#### [Written exercise]
Please copy the records below word for word, keeping each line as it stands.

#### [Records for processing]
------------------------------------

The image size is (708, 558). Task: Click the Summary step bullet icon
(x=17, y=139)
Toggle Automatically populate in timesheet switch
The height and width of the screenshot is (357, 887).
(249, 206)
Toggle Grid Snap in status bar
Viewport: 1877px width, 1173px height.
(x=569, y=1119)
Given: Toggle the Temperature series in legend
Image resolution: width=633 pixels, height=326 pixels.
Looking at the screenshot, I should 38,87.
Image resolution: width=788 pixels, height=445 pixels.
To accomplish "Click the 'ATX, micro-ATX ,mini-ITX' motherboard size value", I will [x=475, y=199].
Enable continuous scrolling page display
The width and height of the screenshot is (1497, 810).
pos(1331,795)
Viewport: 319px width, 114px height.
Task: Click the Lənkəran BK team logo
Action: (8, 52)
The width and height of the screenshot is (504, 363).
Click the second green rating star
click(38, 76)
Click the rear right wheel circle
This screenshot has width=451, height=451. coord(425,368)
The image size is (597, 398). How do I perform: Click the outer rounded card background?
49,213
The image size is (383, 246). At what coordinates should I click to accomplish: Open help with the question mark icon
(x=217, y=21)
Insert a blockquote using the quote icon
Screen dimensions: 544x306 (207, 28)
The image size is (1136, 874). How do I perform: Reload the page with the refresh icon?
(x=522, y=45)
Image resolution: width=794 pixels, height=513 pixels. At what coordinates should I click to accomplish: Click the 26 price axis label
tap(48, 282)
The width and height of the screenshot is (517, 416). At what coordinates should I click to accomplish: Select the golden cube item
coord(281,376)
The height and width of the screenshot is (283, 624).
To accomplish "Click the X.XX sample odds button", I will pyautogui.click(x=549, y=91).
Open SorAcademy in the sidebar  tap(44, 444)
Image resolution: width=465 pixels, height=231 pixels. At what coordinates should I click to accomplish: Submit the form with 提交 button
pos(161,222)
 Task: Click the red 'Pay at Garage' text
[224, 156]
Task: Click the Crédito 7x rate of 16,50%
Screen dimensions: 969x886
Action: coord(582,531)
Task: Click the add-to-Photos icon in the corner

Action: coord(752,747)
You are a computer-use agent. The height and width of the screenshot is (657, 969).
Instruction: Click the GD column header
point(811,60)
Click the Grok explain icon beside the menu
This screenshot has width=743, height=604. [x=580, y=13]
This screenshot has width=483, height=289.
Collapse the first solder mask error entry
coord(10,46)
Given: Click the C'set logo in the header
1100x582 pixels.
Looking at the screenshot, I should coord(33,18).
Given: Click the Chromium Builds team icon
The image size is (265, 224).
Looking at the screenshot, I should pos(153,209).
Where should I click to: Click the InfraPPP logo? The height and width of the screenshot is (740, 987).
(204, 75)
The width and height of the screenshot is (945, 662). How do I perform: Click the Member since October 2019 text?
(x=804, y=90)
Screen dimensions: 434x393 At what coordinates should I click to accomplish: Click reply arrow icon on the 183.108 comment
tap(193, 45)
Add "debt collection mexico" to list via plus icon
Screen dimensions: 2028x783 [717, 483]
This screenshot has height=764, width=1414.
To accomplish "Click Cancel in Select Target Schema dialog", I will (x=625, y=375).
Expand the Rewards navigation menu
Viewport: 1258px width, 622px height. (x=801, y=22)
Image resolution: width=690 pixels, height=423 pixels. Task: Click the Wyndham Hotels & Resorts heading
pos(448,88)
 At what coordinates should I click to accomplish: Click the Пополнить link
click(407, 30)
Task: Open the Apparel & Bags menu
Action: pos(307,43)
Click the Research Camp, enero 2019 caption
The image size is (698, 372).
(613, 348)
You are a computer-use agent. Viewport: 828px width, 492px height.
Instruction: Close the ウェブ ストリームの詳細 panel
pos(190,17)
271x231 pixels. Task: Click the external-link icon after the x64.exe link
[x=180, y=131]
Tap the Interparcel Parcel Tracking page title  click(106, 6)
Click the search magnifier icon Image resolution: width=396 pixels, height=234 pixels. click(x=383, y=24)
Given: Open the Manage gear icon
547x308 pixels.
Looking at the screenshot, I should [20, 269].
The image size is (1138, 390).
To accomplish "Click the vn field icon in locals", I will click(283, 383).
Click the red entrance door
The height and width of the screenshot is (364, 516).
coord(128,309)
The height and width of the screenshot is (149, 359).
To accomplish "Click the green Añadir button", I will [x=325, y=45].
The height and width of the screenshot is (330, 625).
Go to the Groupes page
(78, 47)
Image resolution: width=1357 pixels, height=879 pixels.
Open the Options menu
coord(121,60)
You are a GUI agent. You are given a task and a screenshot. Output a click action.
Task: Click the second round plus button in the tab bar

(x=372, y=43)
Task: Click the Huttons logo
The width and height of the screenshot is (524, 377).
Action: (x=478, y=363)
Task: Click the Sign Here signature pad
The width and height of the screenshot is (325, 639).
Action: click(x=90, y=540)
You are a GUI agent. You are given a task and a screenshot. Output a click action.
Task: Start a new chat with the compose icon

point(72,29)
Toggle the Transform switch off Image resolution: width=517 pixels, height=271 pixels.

------------------------------------

#### [Finished exercise]
The image size is (708, 558). Task: Click the Summary step bullet icon
(x=17, y=139)
Toggle Automatically populate in timesheet switch
The height and width of the screenshot is (357, 887).
(249, 206)
Toggle Grid Snap in status bar
Viewport: 1877px width, 1173px height.
(x=569, y=1119)
Given: Toggle the Temperature series in legend
Image resolution: width=633 pixels, height=326 pixels.
Looking at the screenshot, I should 38,87.
Image resolution: width=788 pixels, height=445 pixels.
To accomplish "Click the 'ATX, micro-ATX ,mini-ITX' motherboard size value", I will [x=475, y=199].
Enable continuous scrolling page display
The width and height of the screenshot is (1497, 810).
pos(1331,795)
Viewport: 319px width, 114px height.
Task: Click the Lənkəran BK team logo
Action: (8, 52)
The width and height of the screenshot is (504, 363).
Click the second green rating star
click(38, 76)
Click the rear right wheel circle
This screenshot has width=451, height=451. coord(425,368)
The image size is (597, 398). How do I perform: Click the outer rounded card background?
49,213
The image size is (383, 246). At what coordinates should I click to accomplish: Open help with the question mark icon
(x=217, y=21)
Insert a blockquote using the quote icon
Screen dimensions: 544x306 (207, 28)
The image size is (1136, 874). How do I perform: Reload the page with the refresh icon?
(x=522, y=45)
Image resolution: width=794 pixels, height=513 pixels. At what coordinates should I click to accomplish: Click the 26 price axis label
tap(48, 282)
The width and height of the screenshot is (517, 416). At what coordinates should I click to accomplish: Select the golden cube item
coord(281,376)
The height and width of the screenshot is (283, 624).
To accomplish "Click the X.XX sample odds button", I will pyautogui.click(x=549, y=91).
Open SorAcademy in the sidebar  tap(44, 444)
Image resolution: width=465 pixels, height=231 pixels. At what coordinates should I click to accomplish: Submit the form with 提交 button
pos(161,222)
 Task: Click the red 'Pay at Garage' text
[224, 156]
Task: Click the Crédito 7x rate of 16,50%
Screen dimensions: 969x886
Action: coord(582,531)
Task: Click the add-to-Photos icon in the corner

Action: coord(752,747)
You are a computer-use agent. The height and width of the screenshot is (657, 969).
Instruction: Click the GD column header
point(811,60)
Click the Grok explain icon beside the menu
This screenshot has width=743, height=604. [x=580, y=13]
This screenshot has width=483, height=289.
Collapse the first solder mask error entry
coord(10,46)
Given: Click the C'set logo in the header
1100x582 pixels.
Looking at the screenshot, I should coord(33,18).
Given: Click the Chromium Builds team icon
The image size is (265, 224).
Looking at the screenshot, I should pos(153,209).
Where should I click to: Click the InfraPPP logo? The height and width of the screenshot is (740, 987).
(204, 75)
The width and height of the screenshot is (945, 662). How do I perform: Click the Member since October 2019 text?
(x=804, y=90)
Screen dimensions: 434x393 At what coordinates should I click to accomplish: Click reply arrow icon on the 183.108 comment
tap(193, 45)
Add "debt collection mexico" to list via plus icon
Screen dimensions: 2028x783 [717, 483]
This screenshot has height=764, width=1414.
To accomplish "Click Cancel in Select Target Schema dialog", I will (x=625, y=375).
Expand the Rewards navigation menu
Viewport: 1258px width, 622px height. (x=801, y=22)
Image resolution: width=690 pixels, height=423 pixels. Task: Click the Wyndham Hotels & Resorts heading
pos(448,88)
 At what coordinates should I click to accomplish: Click the Пополнить link
click(407, 30)
Task: Open the Apparel & Bags menu
Action: pos(307,43)
Click the Research Camp, enero 2019 caption
The image size is (698, 372).
(613, 348)
You are a computer-use agent. Viewport: 828px width, 492px height.
Instruction: Close the ウェブ ストリームの詳細 panel
pos(190,17)
271x231 pixels. Task: Click the external-link icon after the x64.exe link
[x=180, y=131]
Tap the Interparcel Parcel Tracking page title  click(106, 6)
Click the search magnifier icon Image resolution: width=396 pixels, height=234 pixels. click(x=383, y=24)
Given: Open the Manage gear icon
547x308 pixels.
Looking at the screenshot, I should [20, 269].
The image size is (1138, 390).
To accomplish "Click the vn field icon in locals", I will click(283, 383).
Click the red entrance door
The height and width of the screenshot is (364, 516).
coord(128,309)
The height and width of the screenshot is (149, 359).
To accomplish "Click the green Añadir button", I will [x=325, y=45].
The height and width of the screenshot is (330, 625).
Go to the Groupes page
(78, 47)
Image resolution: width=1357 pixels, height=879 pixels.
Open the Options menu
coord(121,60)
You are a GUI agent. You are given a task and a screenshot. Output a click action.
Task: Click the second round plus button in the tab bar

(x=372, y=43)
Task: Click the Huttons logo
The width and height of the screenshot is (524, 377).
Action: (x=478, y=363)
Task: Click the Sign Here signature pad
The width and height of the screenshot is (325, 639).
Action: click(x=90, y=540)
You are a GUI agent. You are given a task and a screenshot. Output a click action.
Task: Start a new chat with the compose icon

point(72,29)
Toggle the Transform switch off Image resolution: width=517 pixels, height=271 pixels.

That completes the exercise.